# Data
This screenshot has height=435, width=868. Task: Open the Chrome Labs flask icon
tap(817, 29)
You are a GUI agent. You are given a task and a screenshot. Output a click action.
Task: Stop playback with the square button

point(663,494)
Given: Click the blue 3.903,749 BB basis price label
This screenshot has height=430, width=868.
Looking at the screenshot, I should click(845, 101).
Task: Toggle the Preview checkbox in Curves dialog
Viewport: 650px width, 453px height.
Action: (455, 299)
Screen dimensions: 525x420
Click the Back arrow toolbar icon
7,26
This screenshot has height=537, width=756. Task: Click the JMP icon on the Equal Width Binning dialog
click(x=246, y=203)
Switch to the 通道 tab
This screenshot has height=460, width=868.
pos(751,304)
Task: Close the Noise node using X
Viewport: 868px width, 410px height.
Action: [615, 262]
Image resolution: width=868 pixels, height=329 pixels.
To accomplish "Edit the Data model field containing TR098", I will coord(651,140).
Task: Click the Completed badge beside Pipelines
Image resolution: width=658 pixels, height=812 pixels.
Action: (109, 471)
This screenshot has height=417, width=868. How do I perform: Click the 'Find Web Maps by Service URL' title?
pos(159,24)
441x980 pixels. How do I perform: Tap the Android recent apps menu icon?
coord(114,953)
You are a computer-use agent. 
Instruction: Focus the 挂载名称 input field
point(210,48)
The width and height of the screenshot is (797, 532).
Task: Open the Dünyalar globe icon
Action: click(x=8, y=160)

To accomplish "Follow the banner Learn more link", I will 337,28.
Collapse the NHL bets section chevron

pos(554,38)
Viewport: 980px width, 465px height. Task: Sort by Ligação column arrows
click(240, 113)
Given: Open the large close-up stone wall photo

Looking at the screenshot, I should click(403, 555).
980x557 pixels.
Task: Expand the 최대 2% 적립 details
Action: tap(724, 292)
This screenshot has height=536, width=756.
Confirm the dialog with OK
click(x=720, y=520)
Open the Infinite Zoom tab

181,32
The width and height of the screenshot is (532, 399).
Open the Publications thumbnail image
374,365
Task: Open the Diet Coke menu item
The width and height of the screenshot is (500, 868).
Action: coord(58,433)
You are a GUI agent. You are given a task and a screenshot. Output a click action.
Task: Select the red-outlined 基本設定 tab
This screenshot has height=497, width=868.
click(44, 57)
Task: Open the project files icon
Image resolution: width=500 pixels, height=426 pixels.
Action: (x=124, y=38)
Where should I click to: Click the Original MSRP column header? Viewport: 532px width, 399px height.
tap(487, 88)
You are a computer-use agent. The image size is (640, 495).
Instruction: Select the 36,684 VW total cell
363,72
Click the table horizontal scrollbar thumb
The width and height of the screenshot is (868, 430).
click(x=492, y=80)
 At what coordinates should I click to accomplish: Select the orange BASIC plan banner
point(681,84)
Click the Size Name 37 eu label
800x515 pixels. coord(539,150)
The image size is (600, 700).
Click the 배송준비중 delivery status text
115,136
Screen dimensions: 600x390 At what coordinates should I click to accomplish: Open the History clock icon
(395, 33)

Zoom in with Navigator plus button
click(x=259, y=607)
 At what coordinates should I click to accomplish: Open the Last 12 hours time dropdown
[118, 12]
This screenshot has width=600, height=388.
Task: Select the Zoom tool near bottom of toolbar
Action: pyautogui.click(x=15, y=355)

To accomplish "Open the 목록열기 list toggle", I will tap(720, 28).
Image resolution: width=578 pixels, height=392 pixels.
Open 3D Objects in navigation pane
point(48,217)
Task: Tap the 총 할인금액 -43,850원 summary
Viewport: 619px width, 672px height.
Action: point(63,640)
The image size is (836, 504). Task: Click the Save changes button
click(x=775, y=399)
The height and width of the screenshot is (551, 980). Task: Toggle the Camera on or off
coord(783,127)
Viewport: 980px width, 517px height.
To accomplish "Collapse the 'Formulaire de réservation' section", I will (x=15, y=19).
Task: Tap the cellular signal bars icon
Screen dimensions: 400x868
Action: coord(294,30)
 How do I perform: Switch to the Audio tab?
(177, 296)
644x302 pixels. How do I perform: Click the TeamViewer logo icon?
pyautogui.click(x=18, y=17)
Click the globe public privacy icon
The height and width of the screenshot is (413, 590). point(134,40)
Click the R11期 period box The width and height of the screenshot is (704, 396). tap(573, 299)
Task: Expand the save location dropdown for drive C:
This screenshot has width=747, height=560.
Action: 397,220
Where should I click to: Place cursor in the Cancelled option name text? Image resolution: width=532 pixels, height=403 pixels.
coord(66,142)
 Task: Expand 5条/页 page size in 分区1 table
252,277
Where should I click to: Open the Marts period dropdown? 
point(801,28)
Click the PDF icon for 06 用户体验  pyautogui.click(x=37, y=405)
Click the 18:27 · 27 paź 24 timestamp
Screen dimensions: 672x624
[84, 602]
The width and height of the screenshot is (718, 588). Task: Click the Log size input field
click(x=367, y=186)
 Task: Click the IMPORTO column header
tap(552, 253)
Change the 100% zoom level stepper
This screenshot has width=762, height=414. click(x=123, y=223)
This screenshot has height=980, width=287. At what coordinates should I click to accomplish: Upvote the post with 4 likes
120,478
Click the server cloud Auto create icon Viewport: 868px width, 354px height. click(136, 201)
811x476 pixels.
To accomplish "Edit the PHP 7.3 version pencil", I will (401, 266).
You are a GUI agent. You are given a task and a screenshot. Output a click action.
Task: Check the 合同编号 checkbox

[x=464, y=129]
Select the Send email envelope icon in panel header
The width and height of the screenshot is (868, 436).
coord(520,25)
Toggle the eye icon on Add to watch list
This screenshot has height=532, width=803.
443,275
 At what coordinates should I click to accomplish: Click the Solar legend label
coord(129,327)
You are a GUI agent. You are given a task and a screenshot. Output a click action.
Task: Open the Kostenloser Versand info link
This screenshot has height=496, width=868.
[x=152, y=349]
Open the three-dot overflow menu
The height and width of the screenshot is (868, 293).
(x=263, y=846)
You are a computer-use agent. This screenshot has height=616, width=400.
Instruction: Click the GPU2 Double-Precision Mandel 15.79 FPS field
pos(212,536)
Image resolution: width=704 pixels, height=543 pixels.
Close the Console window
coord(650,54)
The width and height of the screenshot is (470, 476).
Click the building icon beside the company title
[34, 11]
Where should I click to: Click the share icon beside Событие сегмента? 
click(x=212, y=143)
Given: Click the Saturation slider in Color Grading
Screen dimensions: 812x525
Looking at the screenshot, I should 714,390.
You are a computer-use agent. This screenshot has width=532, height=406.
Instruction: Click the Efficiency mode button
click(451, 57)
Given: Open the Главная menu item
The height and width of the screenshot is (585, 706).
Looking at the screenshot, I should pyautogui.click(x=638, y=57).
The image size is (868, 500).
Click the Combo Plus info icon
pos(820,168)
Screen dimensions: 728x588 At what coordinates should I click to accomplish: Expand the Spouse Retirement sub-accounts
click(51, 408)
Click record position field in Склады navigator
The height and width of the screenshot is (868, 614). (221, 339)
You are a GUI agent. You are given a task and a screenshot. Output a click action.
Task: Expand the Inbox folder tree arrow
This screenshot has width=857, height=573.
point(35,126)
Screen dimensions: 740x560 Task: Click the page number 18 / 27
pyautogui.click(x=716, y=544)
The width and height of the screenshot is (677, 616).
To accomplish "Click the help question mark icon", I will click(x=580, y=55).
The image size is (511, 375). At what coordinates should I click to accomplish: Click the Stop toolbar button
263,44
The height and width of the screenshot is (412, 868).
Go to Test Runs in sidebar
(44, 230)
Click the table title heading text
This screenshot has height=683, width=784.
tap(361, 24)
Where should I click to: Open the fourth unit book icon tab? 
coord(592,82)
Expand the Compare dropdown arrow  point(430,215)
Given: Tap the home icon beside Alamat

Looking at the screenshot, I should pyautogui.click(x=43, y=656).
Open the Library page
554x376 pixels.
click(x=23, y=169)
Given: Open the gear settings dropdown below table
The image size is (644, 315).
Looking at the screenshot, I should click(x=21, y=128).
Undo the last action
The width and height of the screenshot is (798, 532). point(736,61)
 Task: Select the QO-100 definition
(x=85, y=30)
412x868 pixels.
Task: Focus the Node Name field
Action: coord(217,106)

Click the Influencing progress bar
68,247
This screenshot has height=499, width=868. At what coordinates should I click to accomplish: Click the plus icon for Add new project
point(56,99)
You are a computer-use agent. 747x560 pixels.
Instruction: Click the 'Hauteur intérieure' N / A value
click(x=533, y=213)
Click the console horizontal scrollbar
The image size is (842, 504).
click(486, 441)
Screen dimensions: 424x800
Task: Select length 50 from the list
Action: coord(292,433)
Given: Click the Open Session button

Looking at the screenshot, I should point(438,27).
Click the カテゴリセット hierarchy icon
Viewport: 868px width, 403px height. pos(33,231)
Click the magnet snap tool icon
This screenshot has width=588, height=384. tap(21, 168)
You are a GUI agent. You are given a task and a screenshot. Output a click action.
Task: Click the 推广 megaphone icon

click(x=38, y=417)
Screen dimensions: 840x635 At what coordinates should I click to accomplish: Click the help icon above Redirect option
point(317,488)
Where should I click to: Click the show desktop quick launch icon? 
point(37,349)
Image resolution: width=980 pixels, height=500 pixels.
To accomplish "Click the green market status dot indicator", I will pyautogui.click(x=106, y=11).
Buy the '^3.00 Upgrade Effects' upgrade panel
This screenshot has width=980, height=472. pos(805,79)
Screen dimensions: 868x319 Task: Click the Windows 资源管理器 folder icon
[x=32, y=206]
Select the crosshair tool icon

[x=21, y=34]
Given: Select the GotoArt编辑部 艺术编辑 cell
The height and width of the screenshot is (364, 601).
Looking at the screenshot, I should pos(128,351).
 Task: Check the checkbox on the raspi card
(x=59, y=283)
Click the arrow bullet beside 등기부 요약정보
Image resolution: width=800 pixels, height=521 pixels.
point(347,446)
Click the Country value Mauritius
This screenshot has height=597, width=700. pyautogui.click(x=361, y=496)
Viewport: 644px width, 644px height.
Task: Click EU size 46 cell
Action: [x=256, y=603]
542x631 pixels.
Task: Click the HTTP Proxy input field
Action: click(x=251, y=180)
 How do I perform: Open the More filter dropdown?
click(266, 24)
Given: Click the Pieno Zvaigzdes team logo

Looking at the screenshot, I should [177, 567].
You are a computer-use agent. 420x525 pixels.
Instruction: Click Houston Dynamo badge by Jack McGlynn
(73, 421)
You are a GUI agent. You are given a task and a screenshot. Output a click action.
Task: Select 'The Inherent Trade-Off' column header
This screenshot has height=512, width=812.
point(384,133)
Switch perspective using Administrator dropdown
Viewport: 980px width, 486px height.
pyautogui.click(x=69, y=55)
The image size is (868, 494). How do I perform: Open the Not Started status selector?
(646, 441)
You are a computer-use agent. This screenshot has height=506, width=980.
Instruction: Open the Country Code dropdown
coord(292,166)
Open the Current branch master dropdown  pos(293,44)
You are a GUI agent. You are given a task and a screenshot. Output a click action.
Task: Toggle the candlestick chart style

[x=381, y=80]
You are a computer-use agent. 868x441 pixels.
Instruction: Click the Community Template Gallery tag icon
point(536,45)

# What you are asked to do
All lines above from the one with "Click record position" to the one with "Given: Open the gear", inclusive, should be copied exactly, and no other lines.

# Your response
Click record position field in Склады navigator
The height and width of the screenshot is (868, 614). (221, 339)
You are a GUI agent. You are given a task and a screenshot. Output a click action.
Task: Expand the Inbox folder tree arrow
This screenshot has width=857, height=573.
point(35,126)
Screen dimensions: 740x560 Task: Click the page number 18 / 27
pyautogui.click(x=716, y=544)
The width and height of the screenshot is (677, 616).
To accomplish "Click the help question mark icon", I will click(x=580, y=55).
The image size is (511, 375). At what coordinates should I click to accomplish: Click the Stop toolbar button
263,44
The height and width of the screenshot is (412, 868).
Go to Test Runs in sidebar
(44, 230)
Click the table title heading text
This screenshot has height=683, width=784.
tap(361, 24)
Where should I click to: Open the fourth unit book icon tab? 
coord(592,82)
Expand the Compare dropdown arrow  point(430,215)
Given: Tap the home icon beside Alamat

Looking at the screenshot, I should pyautogui.click(x=43, y=656).
Open the Library page
554x376 pixels.
click(x=23, y=169)
Given: Open the gear settings dropdown below table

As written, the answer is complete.